- EXERCISES
**1)** According to the article on non-oil taxes, about what share of total government revenue in Nigeria comes from oil income?
**2)** Reproduce the part of the article on non-oil taxes starting at "The provision of public" and ending at "and creating wealth.".

- SELECTED PASSAGE
....

Boosting Government Revenue through Non-Oil Taxes

By Remi Babalola

 

 The global financial and economic environments have changed drastically. The world economy has been witnessing global financial sector upheavals and economic meltdown of immense proportion and Nigeria in the last ten months is feeling the consequential impacts. The primary channel through which the global economic recession is impacting on our economy is via reduced demand for oil exports, leading to downward trends in commodity prices, with associated negative impact on government revenue. The secondary channels include reduced capital inflows into the Nigeria economy, reduction in the availability of trade finance, emanating from global credit crunch; and decrease in remittances from Nigerians in the Diaspora, arising from worsening employment prospects. At times such as this, we need far-sightedness and courage. We also need to be strategic and innovative in our thinking and creative in our approach, so as to reduce as much as possible the knock-on effects of the global crisis.

 

Public finance is an important subject at any time, but it becomes more apparent when we consider the country’s population and the magnitude of government expenditures.  Our estimated population of 150 million people and a poverty incidence rate of about 54.4% (about 76.2 million people) have serious developmental challenges which can only worsen as long as population growth remains unchecked or as long as the revenue base to support the population growth does not sufficiently support such growth.  The need to diversify the economy away from wasting asset (oil), deepen and expand our non-oil tax base is therefore imperative if meaningful progress is to be made in our growth and transformation efforts. We must leverage the opportunities provided by the current meltdown to plan and initiate fundamental changes in the management of the economy for sustained growth and advancement.  Our mindset, our perspectives need to change fundamentally.

 

The provision of public schools, public health and public infrastructure all require increase in government spending, especially in these modern times. Also, government must incur expenditure for the provision of adequate security; fulfill its commercial functions and run itself.  Therefore, the need for adequacy of revenue at all levels of government has become imperative, given the expenditure profile of government aimed at reducing poverty, generating employment, boosting growth and creating wealth.

 

Despite plans over the years to diversify government’s revenue base, Nigeria’s fiscal and budget landscape have been dominated by oil income, which accounts for about four-fifths of total government revenues. But swings in production and the international oil price have continued to create enormous volatility in government revenue, thereby truncating development plans and projects.  The negative impact of ‘boom - burst cycle’ of oil prices can only be addressed by enhancing the internal revenue profile of governments in order to sustain and deepen our development process. Currently, all tiers of government spend far more than they earn. Unfortunately, the chunk of the earnings goes for overheads and personnel costs, with very little left for capital projects, especially infrastructural development.

....

- RAW RECORDS

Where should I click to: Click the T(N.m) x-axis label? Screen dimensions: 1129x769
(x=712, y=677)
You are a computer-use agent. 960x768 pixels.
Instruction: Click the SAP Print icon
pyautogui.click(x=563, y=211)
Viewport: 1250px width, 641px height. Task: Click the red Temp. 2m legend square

....

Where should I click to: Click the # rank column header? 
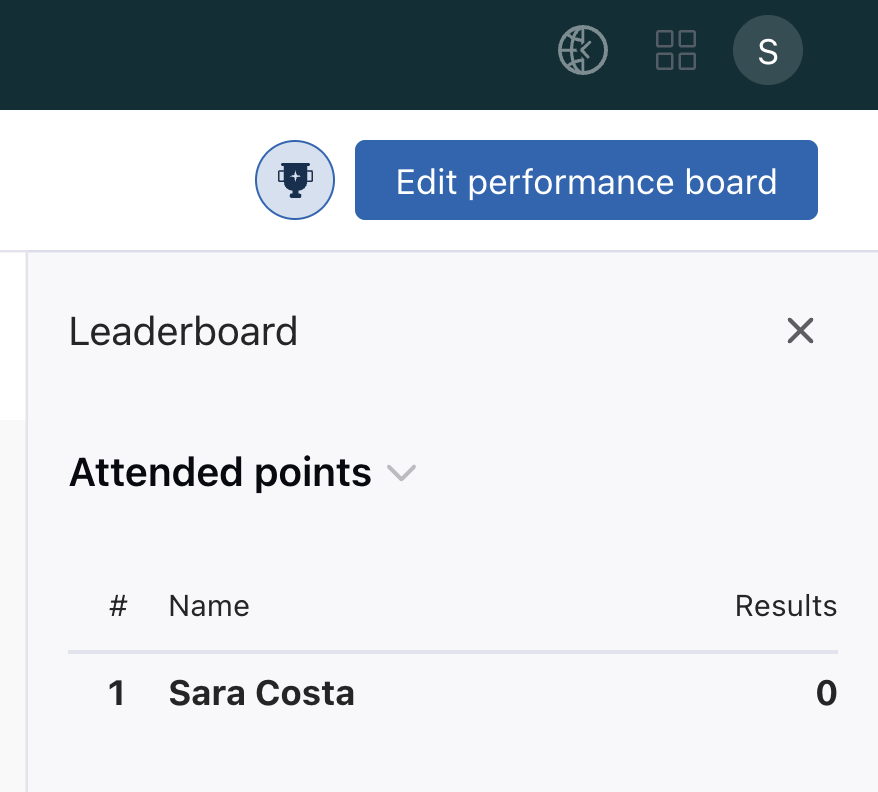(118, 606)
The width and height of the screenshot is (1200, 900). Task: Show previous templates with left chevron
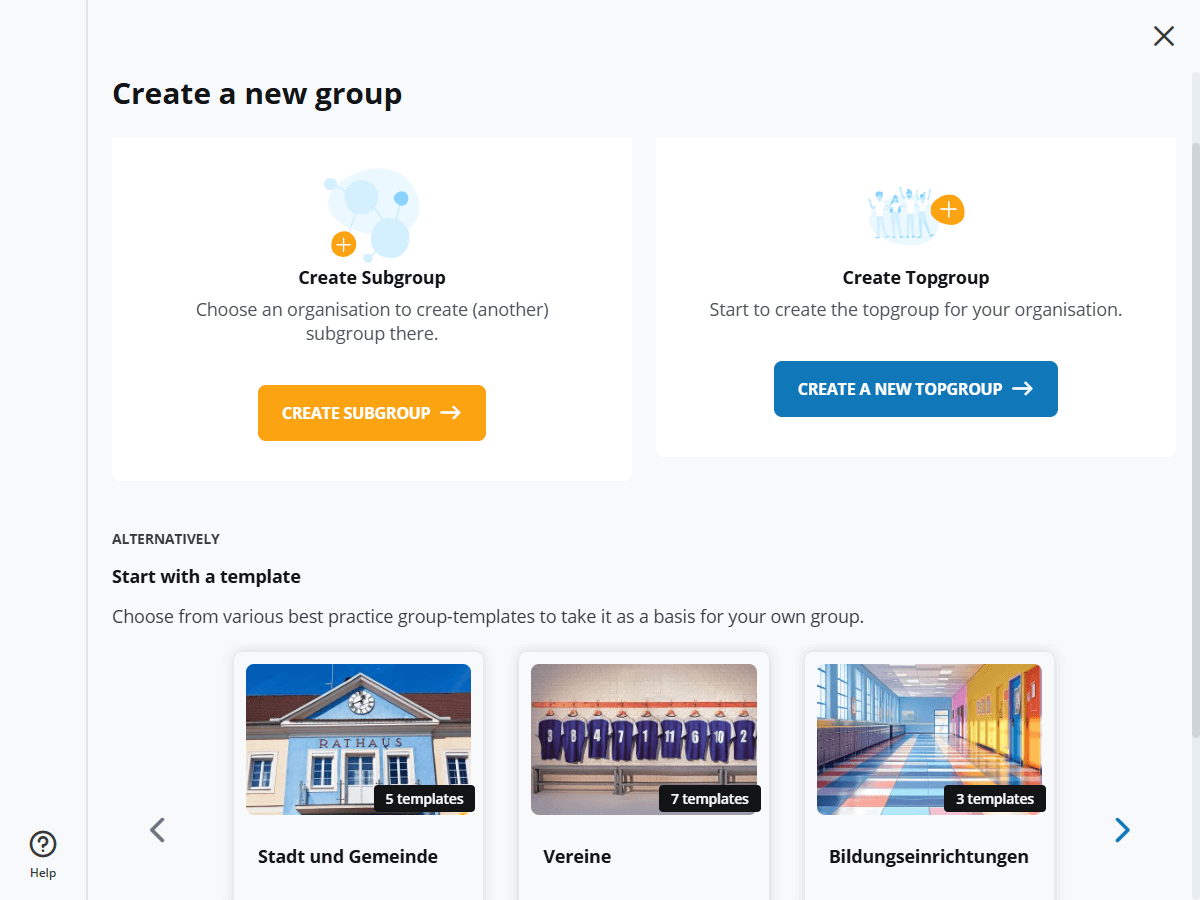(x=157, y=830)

....

- RESULTS BY TASK
**1)** About four-fifths.

**2)**
The provision of public schools, public health and public infrastructure all require increase in government spending, especially in these modern times. Also, government must incur expenditure for the provision of adequate security; fulfill its commercial functions and run itself.  Therefore, the need for adequacy of revenue at all levels of government has become imperative, given the expenditure profile of government aimed at reducing poverty, generating employment, boosting growth and creating wealth.